Stop needing SSH keys for Geo primaries

app/assets/javascripts/geo/geo_node_form.js

 export default class GeoNodeForm {
   constructor(container) {
     this.$container = container;
-    this.$namespaces = this.$container.find('.js-namespaces');
+    this.$namespaces = this.$container.find('.js-hide-if-geo-primary');
     this.$namespacesSelect = this.$namespaces.find('.select2');
     this.$primaryCheckbox = this.$container.find("input[type='checkbox']");
     this.$primaryCheckbox.on('change', () => this.onPrimaryCheckboxChange());

app/models/geo_node.rb

 class GeoNode < ActiveRecord::Base
   include Presentable
 
-  belongs_to :geo_node_key, dependent: :destroy # rubocop: disable Cop/ActiveRecordDependent
+  belongs_to :geo_node_key, inverse_of: :geo_node, dependent: :destroy # rubocop: disable Cop/ActiveRecordDependent
   belongs_to :oauth_application, class_name: 'Doorkeeper::Application', dependent: :destroy # rubocop: disable Cop/ActiveRecordDependent
 
   has_many :geo_node_namespace_links
@@ -22,6 +22,8 @@ class GeoNode < ActiveRecord::Base
   validates :access_key, presence: true
   validates :encrypted_secret_access_key, presence: true
 
+  validates :geo_node_key, presence: true, if: :secondary?
+
   after_initialize :build_dependents
   after_save :expire_cache!
   after_destroy :expire_cache!
@@ -172,13 +174,15 @@ class GeoNode < ActiveRecord::Base
   end
 
   def build_dependents
-    unless persisted?
-      self.build_geo_node_key unless geo_node_key.present?
-    end
+    build_geo_node_key if new_record? && secondary? && geo_node_key.nil?
   end
 
   def update_dependents_attributes
-    self.geo_node_key&.title = "Geo node: #{self.url}"
+    if primary?
+      self.geo_node_key = nil
+    else
+      self.geo_node_key&.title = "Geo node: #{self.url}"
+    end
 
     if self.primary?
       self.oauth_application = nil

app/models/geo_node_key.rb

 class GeoNodeKey < Key
-  has_one :geo_node
+  has_one :geo_node, inverse_of: :geo_node_key
 
   def orphaned?
     self.geo_nodes.length == 0

app/views/admin/geo_nodes/_form.html.haml

@@ -12,8 +12,9 @@
   .col-sm-10
     = form.text_field :url, class: 'form-control'
 
+
 = form.fields_for :geo_node_key, geo_node.geo_node_key, include_id: !disable_key_edit do |fg|
-  .form-group
+  .form-group.js-hide-if-geo-primary{ class: ('hidden' unless geo_node.secondary?) }
     = fg.label :key, 'Public Key', class: 'control-label'
     .col-sm-10
       = fg.text_area :key, class: 'form-control thin_area', rows: 5, disabled: disable_key_edit
@@ -22,7 +23,7 @@
           Paste the ssh public key used by the node you are adding.

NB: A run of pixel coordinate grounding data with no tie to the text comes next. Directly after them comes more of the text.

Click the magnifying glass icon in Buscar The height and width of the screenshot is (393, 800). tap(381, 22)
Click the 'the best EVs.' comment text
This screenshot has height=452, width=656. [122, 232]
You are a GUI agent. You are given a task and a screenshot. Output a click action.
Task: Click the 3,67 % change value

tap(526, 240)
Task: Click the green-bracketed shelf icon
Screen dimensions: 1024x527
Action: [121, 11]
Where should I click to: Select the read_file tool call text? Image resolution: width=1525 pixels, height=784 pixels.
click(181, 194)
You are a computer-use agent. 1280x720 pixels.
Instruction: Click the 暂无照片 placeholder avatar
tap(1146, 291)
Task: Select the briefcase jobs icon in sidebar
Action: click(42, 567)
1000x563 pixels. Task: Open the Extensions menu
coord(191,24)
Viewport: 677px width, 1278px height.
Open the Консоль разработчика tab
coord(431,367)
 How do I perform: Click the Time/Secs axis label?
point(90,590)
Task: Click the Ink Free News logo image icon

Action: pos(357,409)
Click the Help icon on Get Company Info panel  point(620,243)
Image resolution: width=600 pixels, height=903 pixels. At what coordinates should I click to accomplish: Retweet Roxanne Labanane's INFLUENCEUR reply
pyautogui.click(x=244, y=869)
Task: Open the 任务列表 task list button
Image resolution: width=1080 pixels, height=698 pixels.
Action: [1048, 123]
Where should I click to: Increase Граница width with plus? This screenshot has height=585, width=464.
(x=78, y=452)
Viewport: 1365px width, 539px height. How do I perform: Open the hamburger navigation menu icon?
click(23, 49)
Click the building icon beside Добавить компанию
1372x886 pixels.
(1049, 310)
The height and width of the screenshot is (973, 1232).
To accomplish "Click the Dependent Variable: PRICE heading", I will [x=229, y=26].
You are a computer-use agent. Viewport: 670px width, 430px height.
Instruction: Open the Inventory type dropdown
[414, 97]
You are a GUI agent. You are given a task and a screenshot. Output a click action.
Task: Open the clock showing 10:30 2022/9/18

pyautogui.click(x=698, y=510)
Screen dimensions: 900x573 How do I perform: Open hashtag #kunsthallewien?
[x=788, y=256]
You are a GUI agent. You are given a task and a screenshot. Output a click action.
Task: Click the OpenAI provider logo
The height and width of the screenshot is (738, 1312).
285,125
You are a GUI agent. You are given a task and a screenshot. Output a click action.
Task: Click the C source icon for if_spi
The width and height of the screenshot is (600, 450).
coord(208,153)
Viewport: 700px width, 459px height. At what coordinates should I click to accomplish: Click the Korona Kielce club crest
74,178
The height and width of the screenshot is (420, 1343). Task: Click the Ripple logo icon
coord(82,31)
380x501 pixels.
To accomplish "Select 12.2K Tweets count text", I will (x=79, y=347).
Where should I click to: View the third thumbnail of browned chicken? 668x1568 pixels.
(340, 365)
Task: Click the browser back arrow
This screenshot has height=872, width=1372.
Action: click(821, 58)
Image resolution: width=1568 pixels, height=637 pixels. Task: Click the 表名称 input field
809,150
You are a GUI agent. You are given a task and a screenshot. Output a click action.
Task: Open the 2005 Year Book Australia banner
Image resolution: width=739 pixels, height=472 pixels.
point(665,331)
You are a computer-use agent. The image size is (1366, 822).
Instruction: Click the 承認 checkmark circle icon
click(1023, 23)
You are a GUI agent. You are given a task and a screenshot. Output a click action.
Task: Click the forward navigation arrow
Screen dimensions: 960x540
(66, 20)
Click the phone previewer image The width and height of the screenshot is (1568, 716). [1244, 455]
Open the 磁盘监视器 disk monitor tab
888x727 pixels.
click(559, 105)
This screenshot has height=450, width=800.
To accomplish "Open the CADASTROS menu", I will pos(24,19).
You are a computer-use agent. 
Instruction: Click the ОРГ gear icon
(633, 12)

Read more about it
           = link_to 'here', help_page_path('gitlab-geo/configuration.html', anchor: 'step-5-enabling-the-secondary-gitlab-node')
 
-.form-group.js-namespaces{ class: ('hidden' unless geo_node.new_record? || geo_node.secondary?) }
+.form-group.js-hide-if-geo-primary{ class: ('hidden' unless geo_node.secondary?) }
   = form.label :namespace_ids, 'Namespaces to replicate', class: 'control-label'
   .col-sm-10
     = form.select :namespace_ids, namespaces_options(geo_node.namespace_ids), { include_hidden: true }, multiple: true, class: 'select2 select-wide', data: { field: 'namespace_ids' }

changelogs/unreleased-ee/3340-geo-secondaries-can-have-ssh-config-for-now.yml

+---
+title: Geo primary nodes no longer require SSH keys
+merge_request: 2861
+author:
+type: changed

lib/tasks/geo.rake

@@ -79,33 +79,21 @@ namespace :geo do
   end
 
   desc 'Make this node the Geo primary'
-  task :set_primary_node, [:ssh_key_filename] => :environment do |_, args|
-    filename = args[:ssh_key_filename]
+  task set_primary_node: :environment do
     abort 'GitLab Geo is not supported with this license. Please contact sales@gitlab.com.' unless Gitlab::Geo.license_allows?
-    abort 'You must specify a filename of an SSH public key' unless filename.present?
     abort 'GitLab Geo primary node already present' if Gitlab::Geo.primary_node.present?
 
-    public_key = load_ssh_public_key(filename)
-
-    abort "Invalid SSH public key in #{filename}, aborting" unless public_key
-
-    set_primary_geo_node(public_key)
-  end
-
-  def load_ssh_public_key(filename)
-    File.open(filename).read
-  rescue => e
-    puts "Error opening #{filename}: #{e}".color(:red)
-    nil
+    set_primary_geo_node
   end
 
-  def set_primary_geo_node(public_key)
-    params = { schema: Gitlab.config.gitlab.protocol,
-               host: Gitlab.config.gitlab.host,
-               port: Gitlab.config.gitlab.port,
-               relative_url_root: Gitlab.config.gitlab.relative_url_root,
-               primary: true,
-               geo_node_key_attributes: { key: public_key } }
+  def set_primary_geo_node
+    params = {
+      schema: Gitlab.config.gitlab.protocol,
+      host: Gitlab.config.gitlab.host,
+      port: Gitlab.config.gitlab.port,
+      relative_url_root: Gitlab.config.gitlab.relative_url_root,
+      primary: true
+    }
 
     node = GeoNode.new(params)
     puts "Saving primary GeoNode with URL #{node.url}".color(:green)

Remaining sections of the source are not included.